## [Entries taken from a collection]
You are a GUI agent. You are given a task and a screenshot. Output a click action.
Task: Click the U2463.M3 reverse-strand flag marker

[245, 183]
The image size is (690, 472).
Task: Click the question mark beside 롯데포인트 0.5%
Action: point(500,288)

## [Problem]
Return all the data above, unaltered and complete.

## [Response box]
You are a GUI agent. You are given a task and a screenshot. Output a click action.
Task: Click the U2463.M3 reverse-strand flag marker

[245, 183]
The image size is (690, 472).
Task: Click the question mark beside 롯데포인트 0.5%
Action: point(500,288)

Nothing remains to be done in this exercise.